A la Roque d'Anthéron, concerts et récitals se donnent dans un grand parc ceint d'une double rangée de platanes, un par jour de l'année, plantés, dit-on, sous la Révolution française. C'est là, sur la grande scène posée sur un bassin circulaire empli d'une eau transparente, surplombée par une conque faite de panneaux blancs savamment disposés et orientés pour envoyer le son vers les gradins où prend place le public que David Kadouch entre à 21 h 30 pour un récital placé sous la bannière de la « Révolution ».
Programme passionnant qui va rapprocher des œuvres que l'on n'entend jamais pour l'une d'elles, de plus en plus pour une autre et jamais ensembles pour les autres... Qui a jamais entendu en récital, Les souffrances de la Reine de France, Op.23 de Jan Ladislav Dussek ? Une oeuvre dont les mouvements suivent un programme explicite « La reine est emprisonnée » à « La guillotine tombe » en passant par « Elle doit se séparer de ses enfants », « Sa résignation » que la musique ignore peu ou prou tant elle est vive, marquée par Haydn et Mozart, contrastée certes, mais sans la charge expressive, voire doloriste, que l'on pourrait logiquement attendre de pareils titres : à peine entend-on la guillotine tomber ! Mais l'on admire la façon dont David Kadouch anime cette pièce à travers un jeu vif, articulé finement, appuyé sur un son aussi lumineux qu'il chante au fond du clavier. C'est magnifique, mais pourrait tout aussi bien être la mise en musique d'une recette de cuisine de la capture du homard à sa découpe. La faute à Dussek qui a beaucoup de talent mais aucun génie.

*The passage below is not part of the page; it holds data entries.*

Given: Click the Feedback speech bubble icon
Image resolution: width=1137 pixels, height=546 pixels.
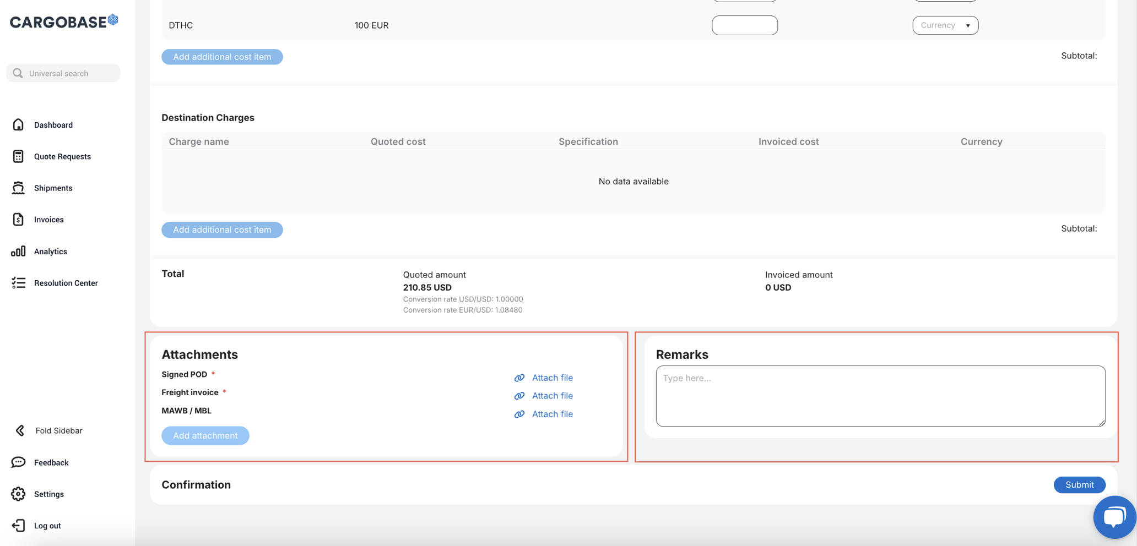Looking at the screenshot, I should pyautogui.click(x=18, y=462).
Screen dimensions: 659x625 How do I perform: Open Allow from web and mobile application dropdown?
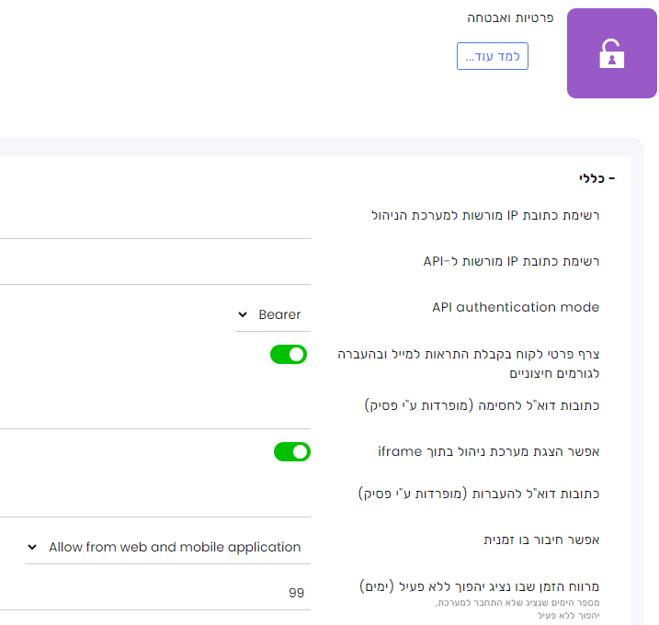click(167, 547)
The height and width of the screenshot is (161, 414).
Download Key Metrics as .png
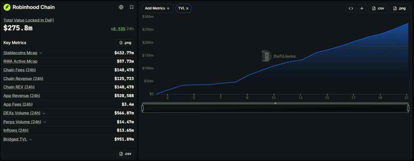pyautogui.click(x=125, y=43)
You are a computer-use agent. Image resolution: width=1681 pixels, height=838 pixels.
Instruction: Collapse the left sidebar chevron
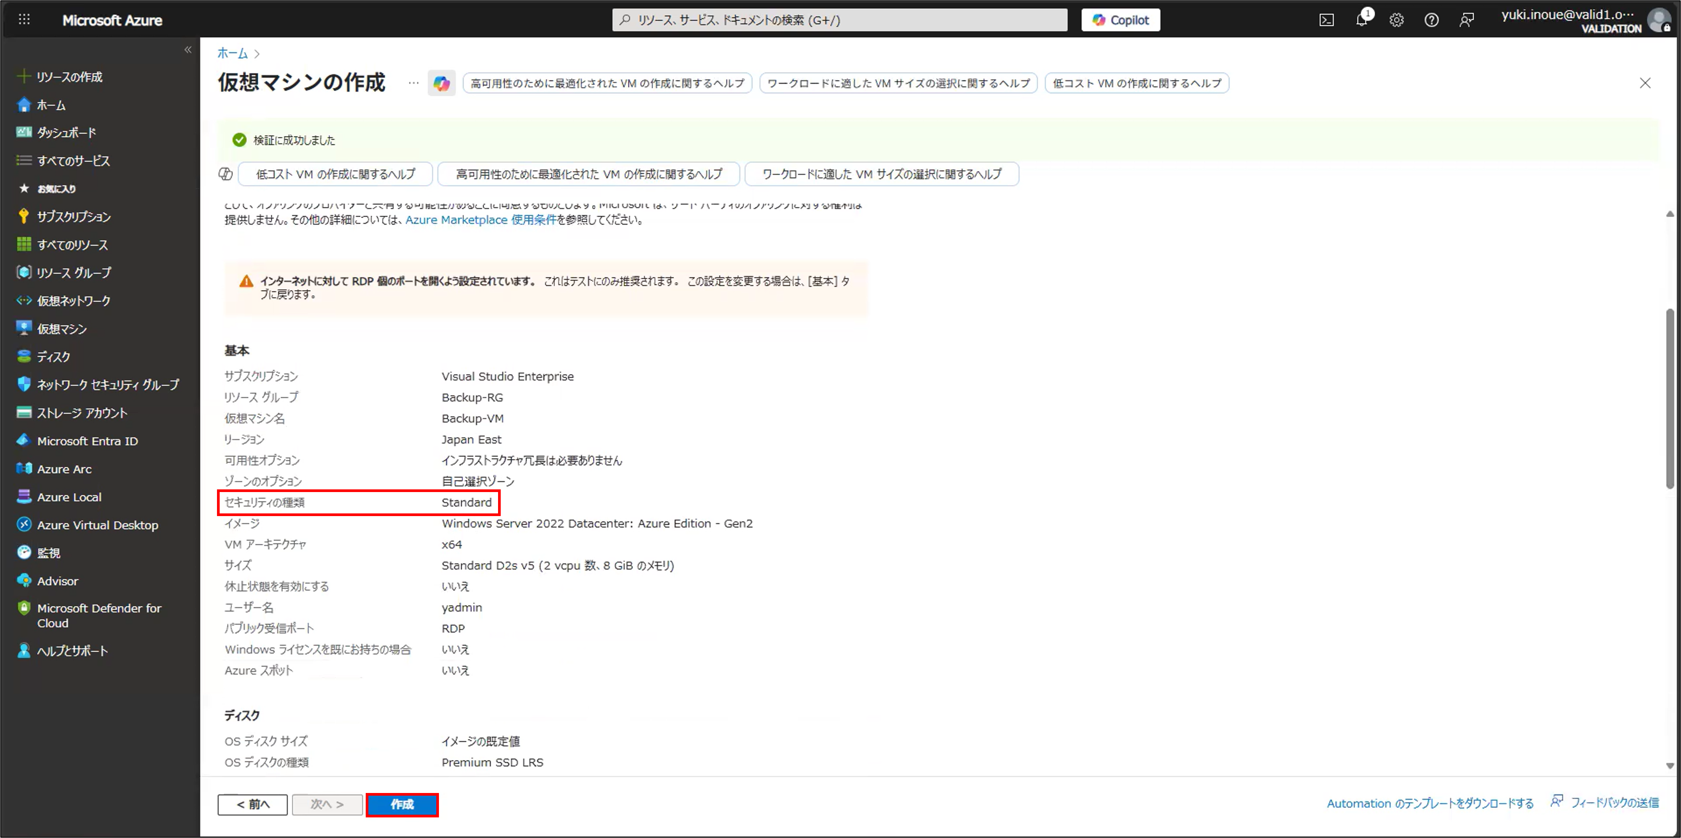(x=188, y=50)
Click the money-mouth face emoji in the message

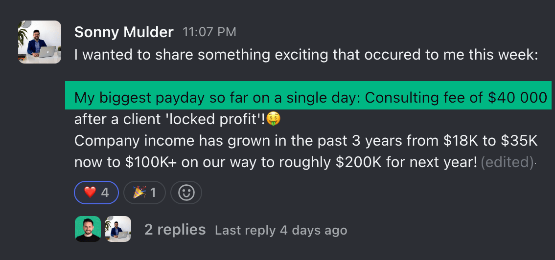click(x=273, y=119)
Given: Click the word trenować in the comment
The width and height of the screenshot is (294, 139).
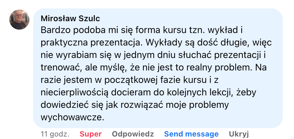Looking at the screenshot, I should (x=61, y=68).
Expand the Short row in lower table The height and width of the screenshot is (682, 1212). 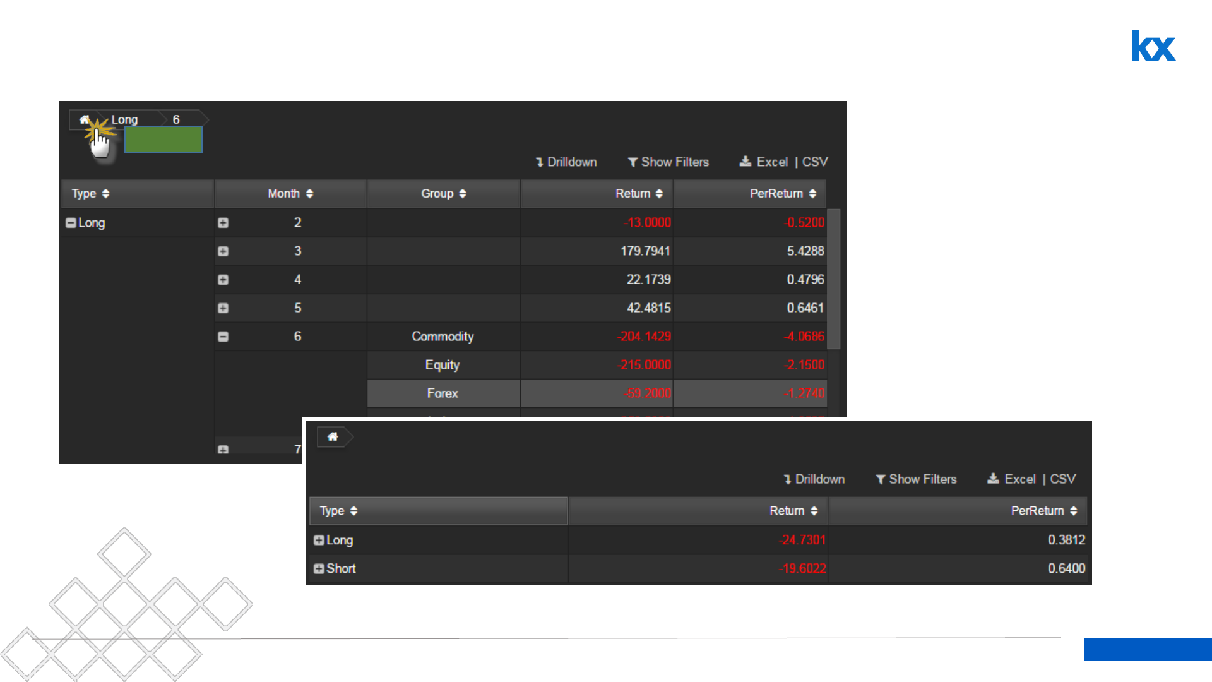click(319, 569)
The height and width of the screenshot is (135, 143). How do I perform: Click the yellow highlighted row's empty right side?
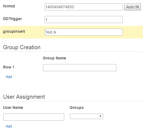[133, 32]
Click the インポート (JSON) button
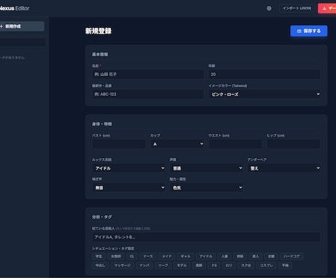 297,8
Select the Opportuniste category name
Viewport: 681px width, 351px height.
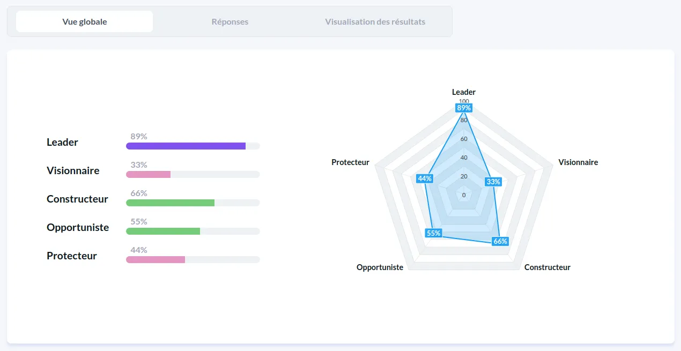[78, 227]
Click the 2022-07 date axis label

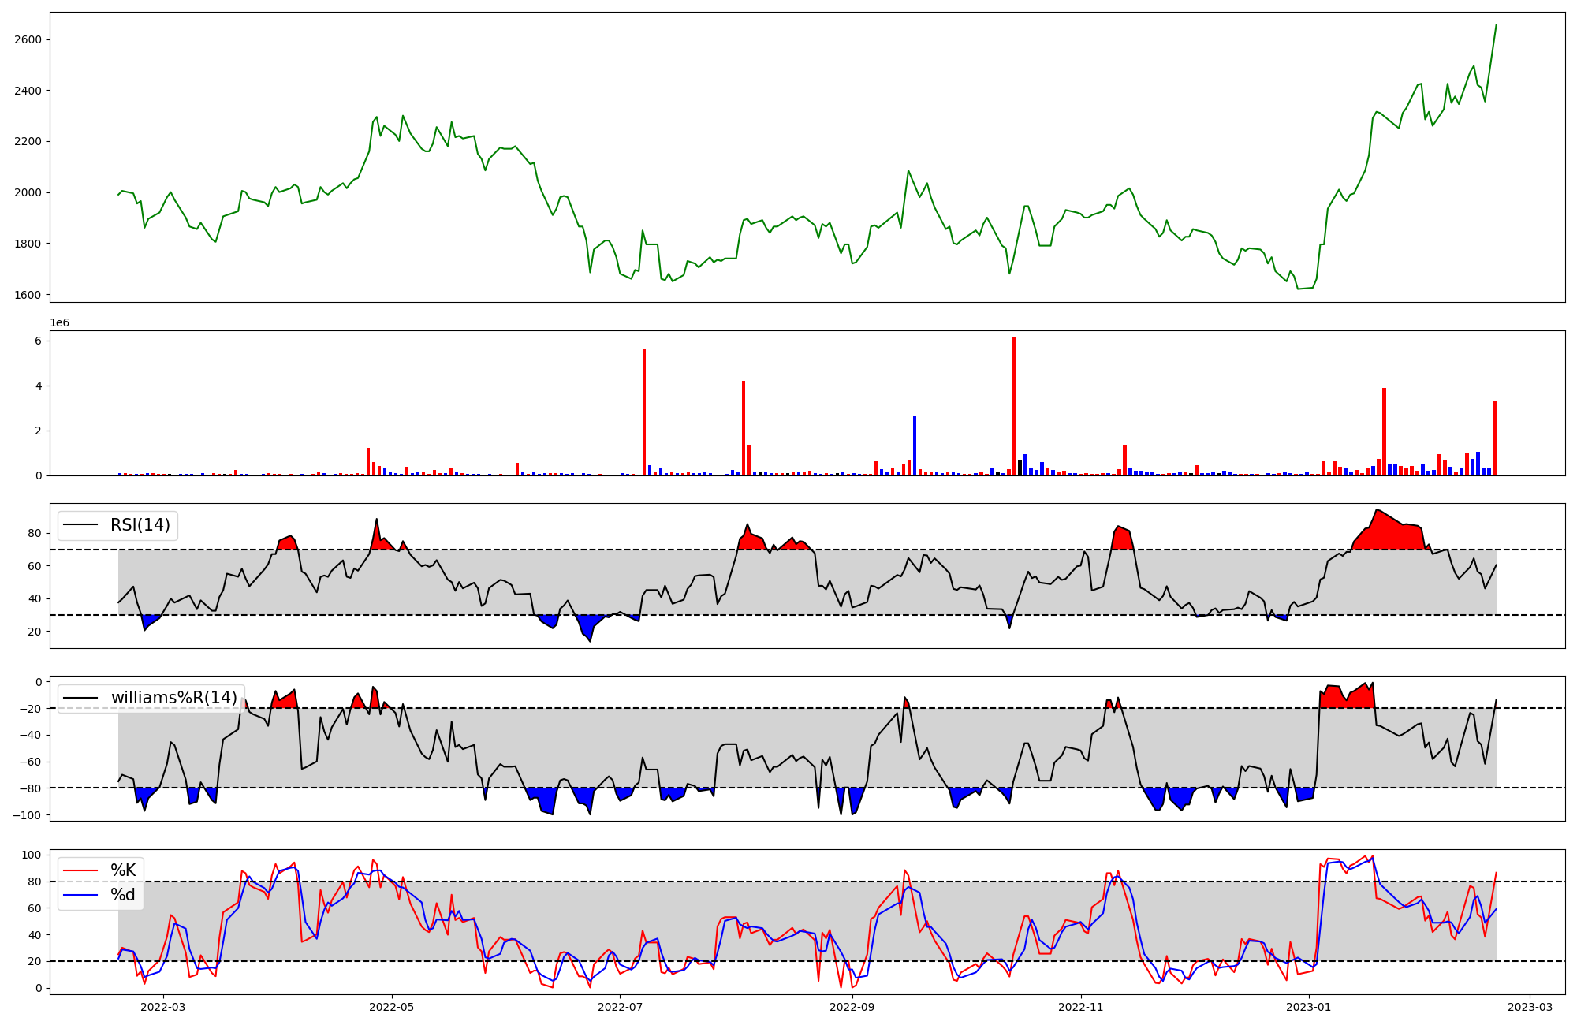pos(621,1007)
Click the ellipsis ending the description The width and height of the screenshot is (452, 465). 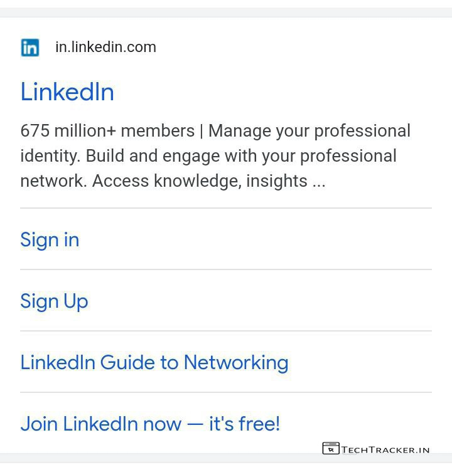318,182
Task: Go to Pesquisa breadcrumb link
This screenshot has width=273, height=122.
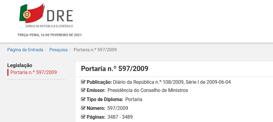Action: (x=58, y=50)
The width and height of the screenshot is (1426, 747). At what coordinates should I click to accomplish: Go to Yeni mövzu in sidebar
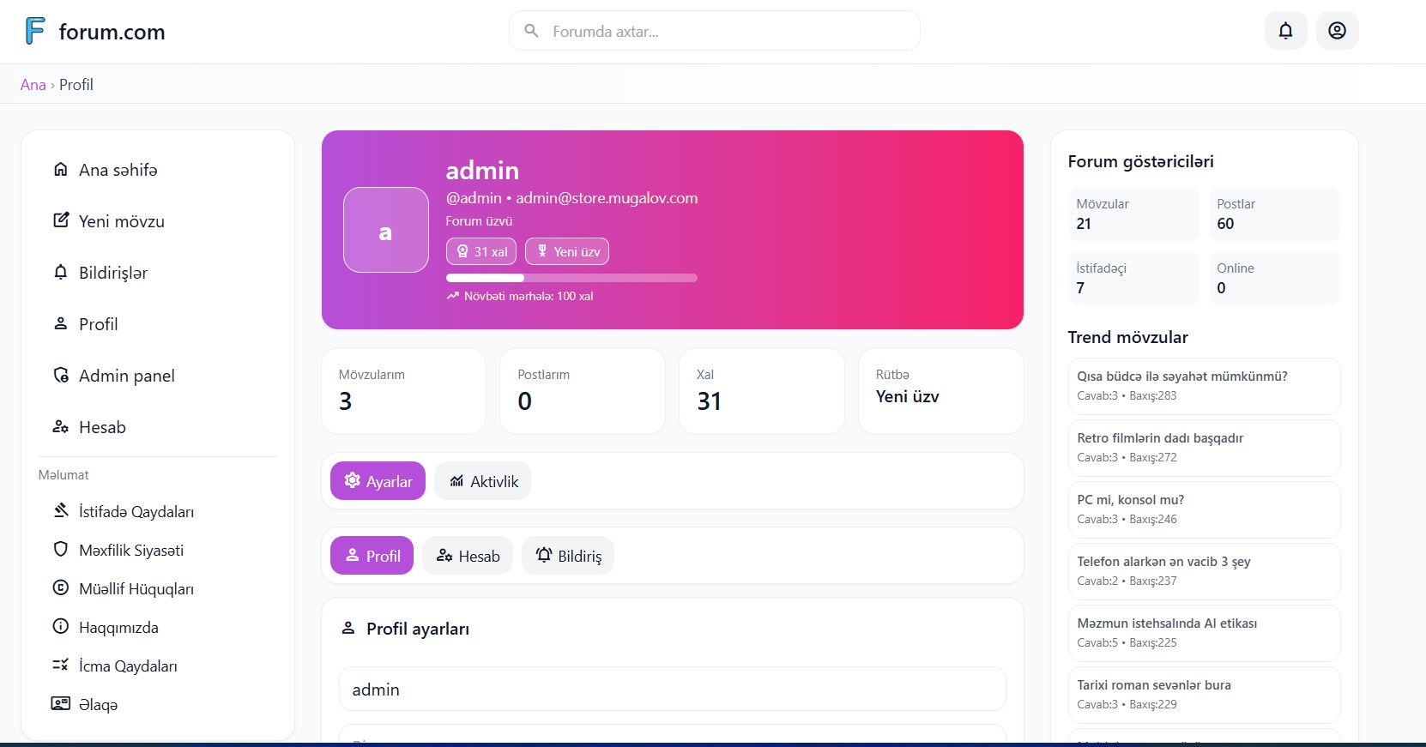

La Sonate « Les Adieux, l'Absence, le Retour » de Beethoven est une tout autre affaire. Dédiée par le compositeur à son ami l'archiduc Rodolfe contraint de prendre la fuite face aux armées napoléoniennes, cette sonate assez courte est d'une densité qui illustre bien son programme, le compositeur rappelant ainsi un caprice composé par Bach pour fêter le retour de son « frère bien aimé ». Mais quelque chose ne va pas dans le jeu de Kadouch qui manque de concentration, de détermination dans les deux premiers mouvements, échouant à créer cette atmosphère d'affliction qui les caractérisent. On le sent d'autant plus nerveux que la pédale du piano fait couiner les étouffoirs et qu'une note rebondit dans le pianissimo. Plus tard, on apprendrait qu'un grillon s'était coincé dans la mécanique ce qui fera de plus en plus couiner le piano dans les pianissimos. Le « finale » enjoué, va bien mieux au pianiste qui caracole avec une effervescence réjouissante. Révolutionnaire, la Douzième étude, Op.10 de Chopin ? Révolutionnaire, le Premier Scherzo ? Oui, mais pas que pour les raisons historiques de leur composition, ils le sont surtout par leur écriture, leur nature même. Qui, avant Chopin, avait osé un accord aussi violent, aussi dissonant que celui de son opus 20, qui avait osé cheminement harmonique si étrange autour de la tonalité principale ? Kadouch, malgré son piano aux réactions étranges, donne une interprétation juste et parfois étreignante de ce scherzo si difficile : inoubliable « berceuse » centrale murmurée avec éloquence et sans sentimentalité.